The purpose of religion, according to Yogananda, is not to dictate morality, make a person righteous, nor to grant association with a particular group. Rather the point of religion is to expand one’s consciousness. He calls this “Christ consciousness-” what Jesus alludes to when he says “the kingdom of heaven is within you.” As to how one achieves expanded consciousness, Yogananda recommends meditation and yoga (the spiritual kind, not the exercise kind). While this may sound kooky, in the gospels Jesus does engage in a brand of meditation when he “withdraws” to the desert; the Hebrew term for this is hitbodedut and has its roots in Jewish mysticism.

Yogananda’s next assertion will sound even more far fetched to mainstream Christians. He is adamant Jesus’ “lost years” were spent studying with Hindu rishis (holy men) in the Himalayas.

A small detail in the gospels lends credence to the assertion: remember those “wise men from the east” who are “led by stars” to Jesus’ birthplace? Well east of Palestine is the Indian subcontinent. It is entirely plausible these men were in fact Hindu.

Yogananda further interprets “being born again” as a literal reference to reincarnation. One must be “born again” (and again, and again) to better calibrate one’s soul. In fact the end goal of Hinduism is to escape further incarnations by achieving “god consciousness” and merging back with the divine- remember how Jesus says “I and the father are one?” This is exactly what Yogananda is talking about. His term for it is “self-realization.”

As I have stated in previous posts, mystical Judaism holds a tenet of reincarnation, gilgul– literally “recycling” or “wheel.” When Jesus asks if a man is born blind because he sinned, or if his parents sinned, this implies a belief in reincarnation. Since a baby can’t sin, the sin could only have transpired in a previous life. According to Hinduism negative karma caused by sin can be “burned off” in subsequent incarnations, eventually refining the human soul to the point of perfection, i.e. god consciousness.
-=-=-=-=-
## SET TASKS
1. In the passage on Yogananda's reading of the gospels, what is the mystical Jewish term for reincarnation?
2. Write the next paragraph of the passage on Yogananda's reading of the gospels, picking up after its final sentence.
The material that comes next has no connection to the passage on Yogananda's reading of the gospels.

## RECORDS SUPPLIED
-=-=-=-=-
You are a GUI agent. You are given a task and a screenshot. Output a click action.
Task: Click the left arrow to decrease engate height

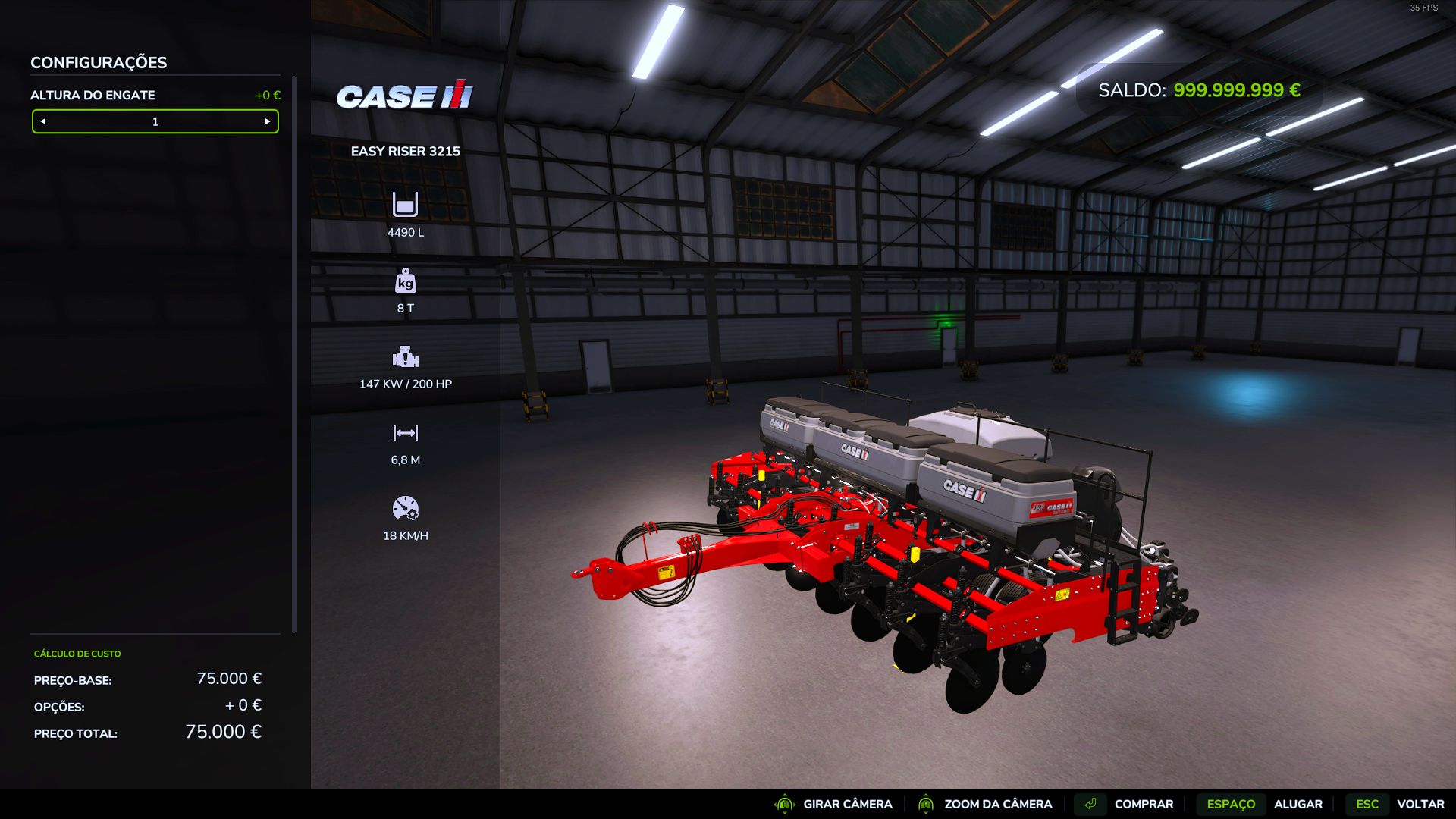pos(43,121)
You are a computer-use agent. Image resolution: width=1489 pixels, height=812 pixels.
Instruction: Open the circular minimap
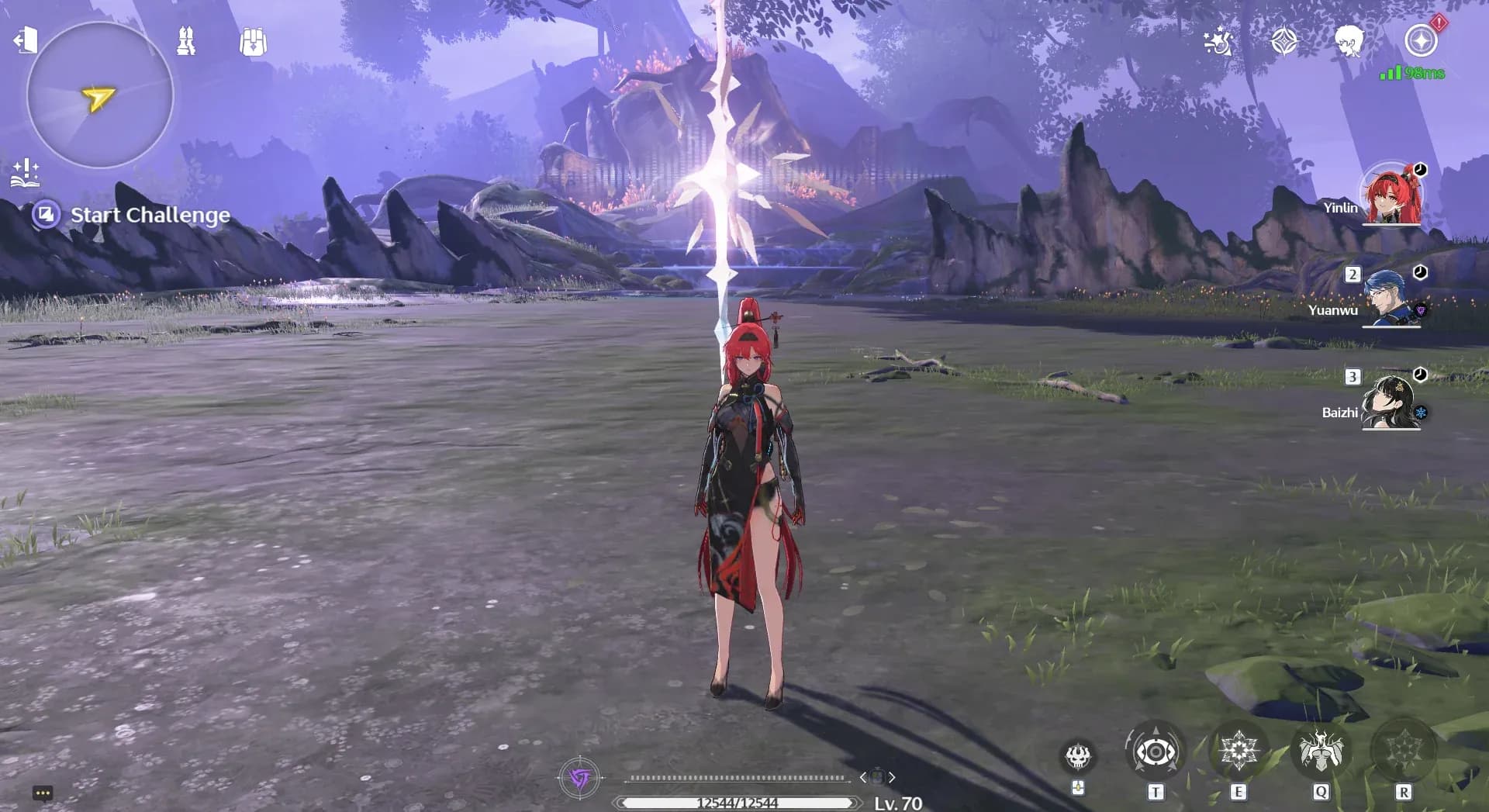100,95
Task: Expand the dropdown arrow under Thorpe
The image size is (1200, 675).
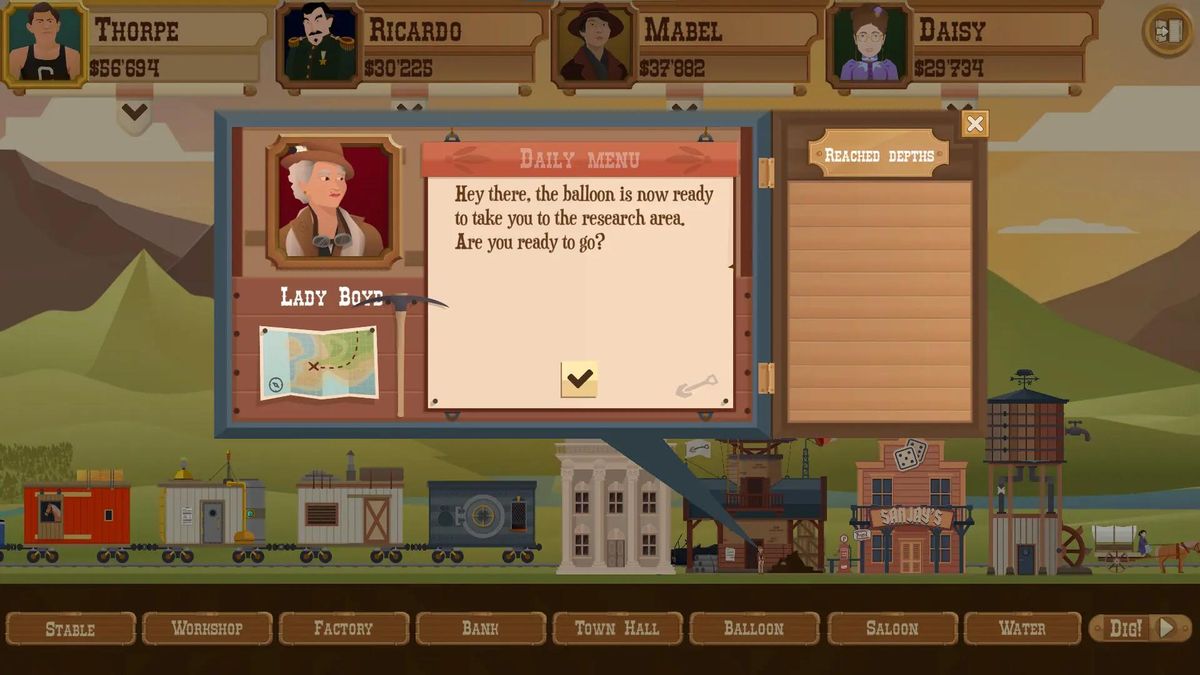Action: tap(135, 112)
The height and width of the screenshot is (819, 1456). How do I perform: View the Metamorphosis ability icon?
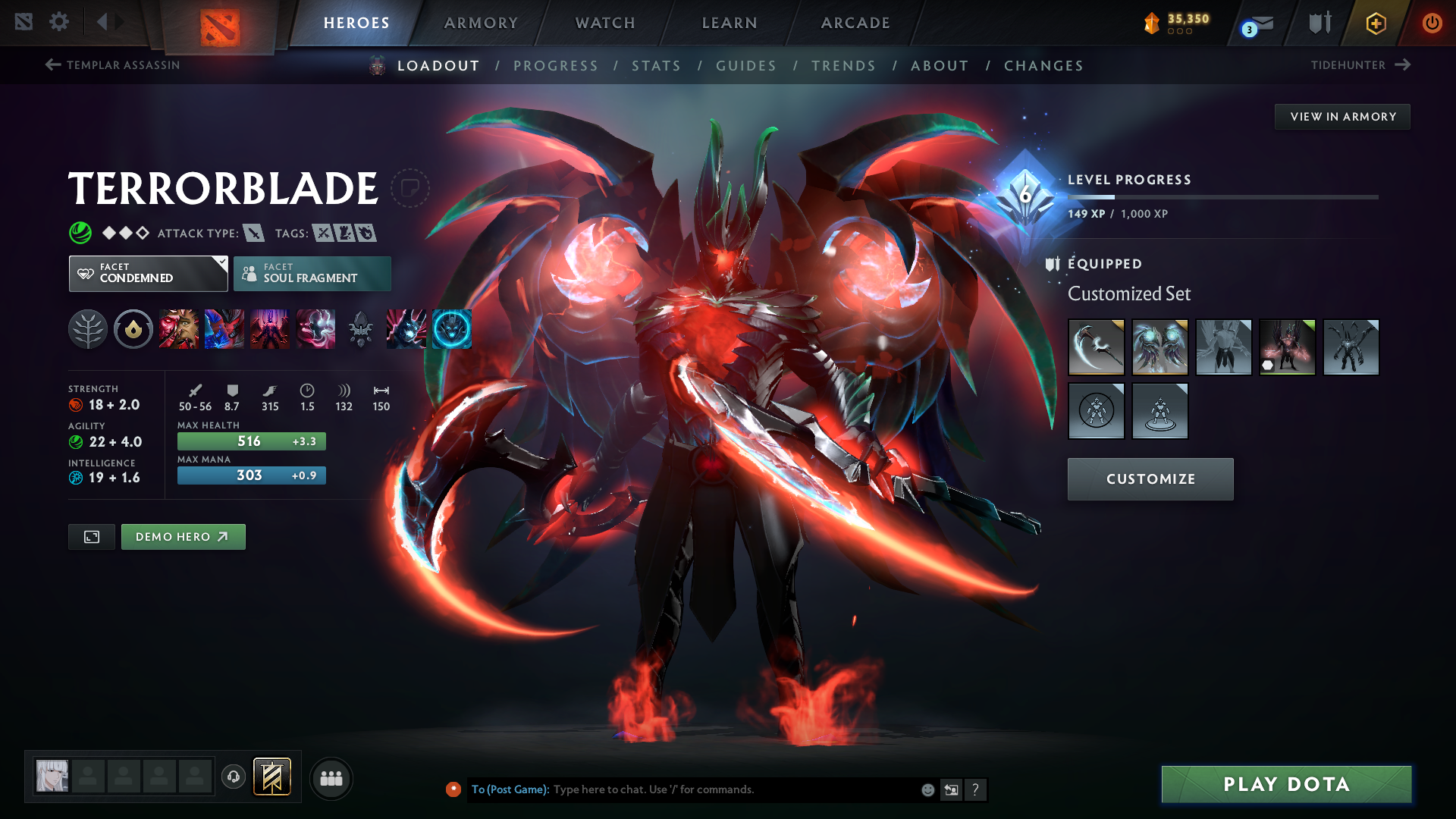click(270, 329)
-=-=-=-=-
## RESULTS OF THE TASKS
1. Gilgul.

2.
One of the more fascinating assertions in this book is that the seven seals of revelation are in fact the seven chakras. Chakras are the “seals” in the physical body wherein the soul can enter and exit. I have experienced this firsthand with my projections, and have otherwise felt chakras “light up” with a sort of burning energy. Sounds crazy, but I can (subjectively) attest to the reality of these portals on the human body.

I’ve only touched the surface here but if your interest is piqued I highly recommend the book- it is well written and sheds a compelling if bizarre light on christianity. There are other topics covered, for instance the concept of Satan is linked to maya– the illusion of the physical world- which doesn’t entirely make sense to me but perhaps I’m missing something.

In closing, has Yogananda revealed hidden truths here or is this the result of a wild culture clash between east and west? I suppose the answer depends on your beliefs. Hinduism describes existence as a game of hide and seek god plays against himself; he “hides” himself in creation and then must be discovered, kind of like easter eggs in a video game. The Sanskrit term for this is lila- “divine play.” If we as humans are emanations of god’s consciousness, then our “job” in life is to play the seeker in the game.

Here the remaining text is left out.